Ein vierhebiges Sonett, dass in deiner unnachahmlichen Art zum Mitdenken aufffordert.

Der Kreis der Normalität ist sehr sehr groß. Wer sich fragt, ob er durch Raster der Allgemeinheit fällt, wird schnell Grenzen merken. Jedoch gibt es tausende von Nischen, in denen einzigartiges Leben möglich ist. Es sei denn, derjenige zieht sich selbst den Schuh an, und sagt sich: Ich bin verrückt. ( Verrückt ist jemand, der sich und andere Gewalt antun möchte)

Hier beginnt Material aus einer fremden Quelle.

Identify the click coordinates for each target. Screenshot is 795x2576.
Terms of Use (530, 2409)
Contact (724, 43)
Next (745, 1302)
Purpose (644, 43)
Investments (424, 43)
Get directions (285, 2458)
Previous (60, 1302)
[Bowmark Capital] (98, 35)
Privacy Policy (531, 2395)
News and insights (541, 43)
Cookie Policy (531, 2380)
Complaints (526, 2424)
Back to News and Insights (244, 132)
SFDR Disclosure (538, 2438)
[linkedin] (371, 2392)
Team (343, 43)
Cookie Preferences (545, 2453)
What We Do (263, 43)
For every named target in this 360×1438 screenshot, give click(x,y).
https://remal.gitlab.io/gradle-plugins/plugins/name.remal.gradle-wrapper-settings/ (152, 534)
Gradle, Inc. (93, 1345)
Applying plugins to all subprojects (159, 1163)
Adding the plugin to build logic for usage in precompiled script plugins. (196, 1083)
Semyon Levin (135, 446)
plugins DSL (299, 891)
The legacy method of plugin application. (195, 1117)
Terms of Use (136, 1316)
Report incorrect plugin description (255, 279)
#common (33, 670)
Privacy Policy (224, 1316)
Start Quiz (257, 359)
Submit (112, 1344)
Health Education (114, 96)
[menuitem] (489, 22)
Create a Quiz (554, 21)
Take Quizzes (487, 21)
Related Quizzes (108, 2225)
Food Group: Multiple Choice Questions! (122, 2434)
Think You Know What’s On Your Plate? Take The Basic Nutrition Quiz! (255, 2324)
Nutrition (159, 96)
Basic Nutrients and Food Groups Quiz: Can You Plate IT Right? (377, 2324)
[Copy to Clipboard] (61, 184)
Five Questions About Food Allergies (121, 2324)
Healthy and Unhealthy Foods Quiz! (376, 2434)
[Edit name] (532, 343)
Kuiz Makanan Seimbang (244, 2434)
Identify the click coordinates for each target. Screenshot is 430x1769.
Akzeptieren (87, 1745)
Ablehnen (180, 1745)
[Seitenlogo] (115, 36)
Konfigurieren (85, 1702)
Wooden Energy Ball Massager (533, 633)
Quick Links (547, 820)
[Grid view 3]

Menschen, Denker, Zweifler, Künstler, Unikate, Erimiten, Streiter, Humoristen, Wortgewandte... bestimmt habe ich welche vergessen, können sich diese Frage schon mal stellen. Jedoch sollte sie nicht zum Schwergewicht werden

Die Mitte der Gesellschaft ist nicht immer das "Gelbe vom Ei". Individualität ist etwas sehr Persönliches, etwas Einzigartiges! Ich versuche den Einzelnen zu entdenken, weil sie die Seele einer Gesellschaft sind. Die Masse an Menschen ist eigentlich dumm. Weil der wertvolle Einzelne nicht in der Masse erkannt wird. Das Besondere geht verloren.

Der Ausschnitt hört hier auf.